0.06965108215808868 Persian cat [152, 4, 74]
0.11947732418775558 Persian cat [216, 171, 197]
0.09187310189008713 Persian cat [152, 131, 90]
0.09048645198345184 Siamese cat [151, 201, 84]
0.08846026659011841 Persian cat [90, 86, 54]
0.07620721310377121 Siamese cat [236, 160, 22]
0.07194068282842636 Persian cat [161, 8, 79]
0.07035525888204575 goldfish [164, 27, 23]

However, after about a second, it yielded a change to goldfish. Voilà, a goldfish:

Uploading it in a moment of uptime returns the flag: RCTF{goodgoodstudy_daydayup}

Thoughts on the challenge category #

Generally I am a huge fan of challenges with novel ideas categories outside your classical house of something heap pwn. Especially, adversarial machine learning is nice, not only because my bachelor thesis has a lot to do with it, but also because it really is in the spirit of hacking. Taking an actually used system and using it in a surprising way. It is also cool to balance the hype of machine learning, which can achieve some real impressive things, with the reality that there is still no solution for adversarial attacks. However, when it comes to challenge design, adversarial machine learning is hard. There is no intentionally placing a bug, that is cool to find and to exploit or even advances the state of the art in exploitation. Don’t get me wrong, I know in the real world actual hacks are often boring brute forces and alike, but that is not what is appreciated in CTFs.

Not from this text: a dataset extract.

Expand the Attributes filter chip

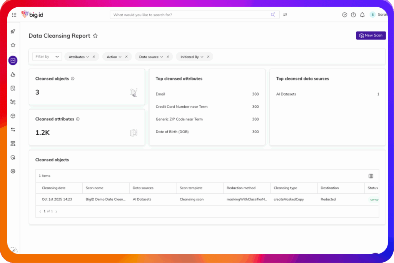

No one enjoys a web challenge where the way in is to brute force the admin password. Sadly machine learning is very brittle and brute force random inputs often lead to the goal sooner or later, even if not intended by the author. For example the b01lers CTF resnet model inversion challenge, was fun to solve with gradient decent on the negative loss and accounting for floating point accuracy, but some teams solved it with spraying random inputs on enough cores. Or, the machine learning challenge Rumble 2021 had so little information that it was in the end luck and guessing. Maybe the future of good challenge design is to have the players prove that they have an efficient automatic exploit, by giving out multiple samples that need to be submitted before a timeout expires. However, I understand that this can also be problematic as a challenge should neither be: Guess the paper that the author used for the reference solution and reimplement it, but any reasonably efficient and creative solution should work.